E agora? O sistema já está em sobrecarga, sobretudo a Norte, onde os hospitais já se encontram rodeados de tendas de campanha e onde os médicos e enfermeiros começam a deixar o discurso politicamente correto para adotar a denúncia da impotência total. Não é possível tratar três vezes mais doentes com os mesmos meios humanos.

Há uns dias vimos Marta Themido num desses hospitais, em visita, mas sem nenhuma confusão à volta. O que se passou então?

A segunda vaga da pandemia de Covid-19 teria, segundo o especialista, tido origem num avolumar de casos entre a população ativa mais jovem, só depois viria a atingir de novo os mais velhos, entre os quais a mortalidade da doença é muitíssimo maior.

Vamos ficar mais pobres.
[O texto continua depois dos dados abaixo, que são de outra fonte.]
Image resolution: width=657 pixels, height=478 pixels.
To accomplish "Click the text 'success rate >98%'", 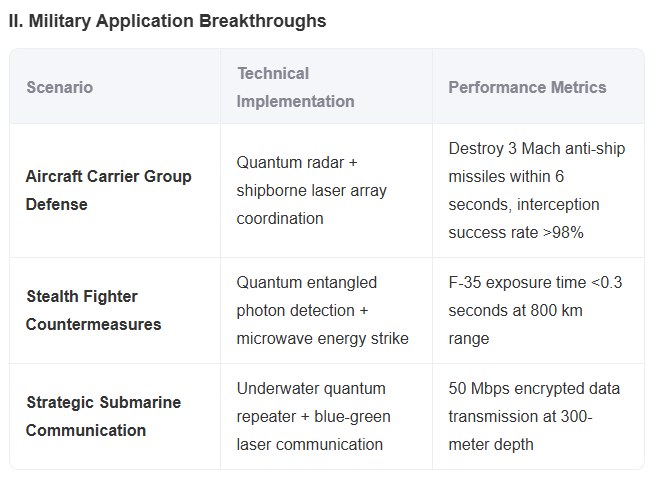I will 516,233.
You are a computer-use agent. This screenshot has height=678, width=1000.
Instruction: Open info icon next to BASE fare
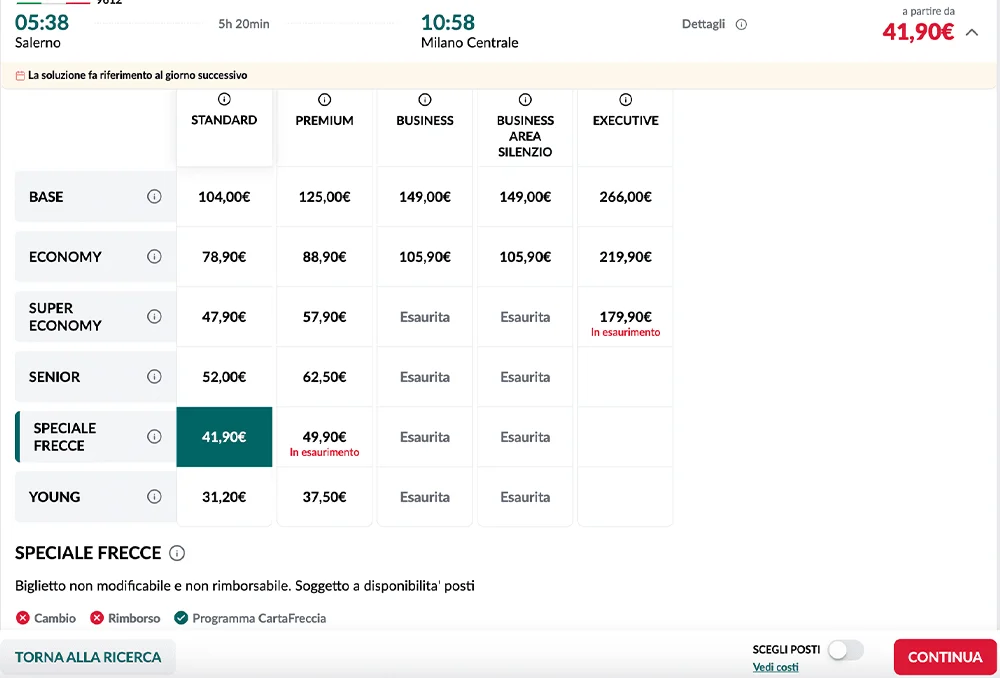click(x=154, y=197)
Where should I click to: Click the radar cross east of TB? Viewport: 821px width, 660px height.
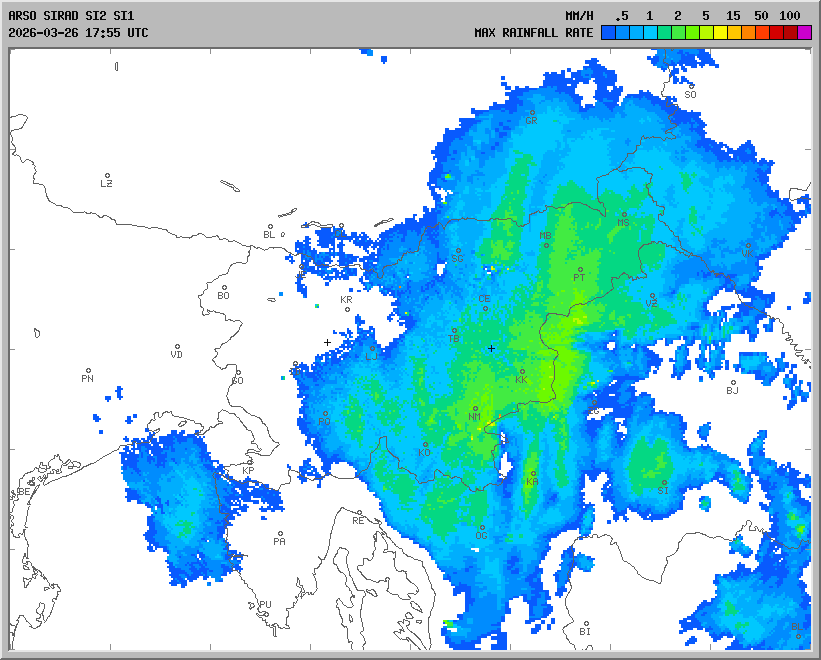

Económica, social e culturalmente, e até familiarmente com os nossos maiores a partirem mais cedo, no meio desta pandemia desnorteada onde nada parece poder ser contido dentro de um mínimo de racionalidade.

Nem na mensagem existe coerência. A culpa é minha, diz Marcelo. Claro que só posso ser eu o culpado, assume humildemente Costa, depois de sete horas de Conselho de Ministros que se resume a um passar de 121 concelhos em estado de emergência para 191. A culpa desta vez tem noivos. Veremos se casa.

Havia ainda uma notícia adicional: não vai dar para contornar a lei. Ao sábado e domingo o comércio só poderá abrir normalmente das 8h às 13h, ou talvez não exatamente às 13h, porque a essa hora começa o recolher obrigatório. É só fazer as contas. Ou seja, fecha às (?) …bom, a tempo de tudo estar em casa a partir das 13h. Com as devidas exceções. Mas essas são pouquíssimas: funerárias, lojas de comida para cães e gatos, gasolineiras, enfim… as óbvias.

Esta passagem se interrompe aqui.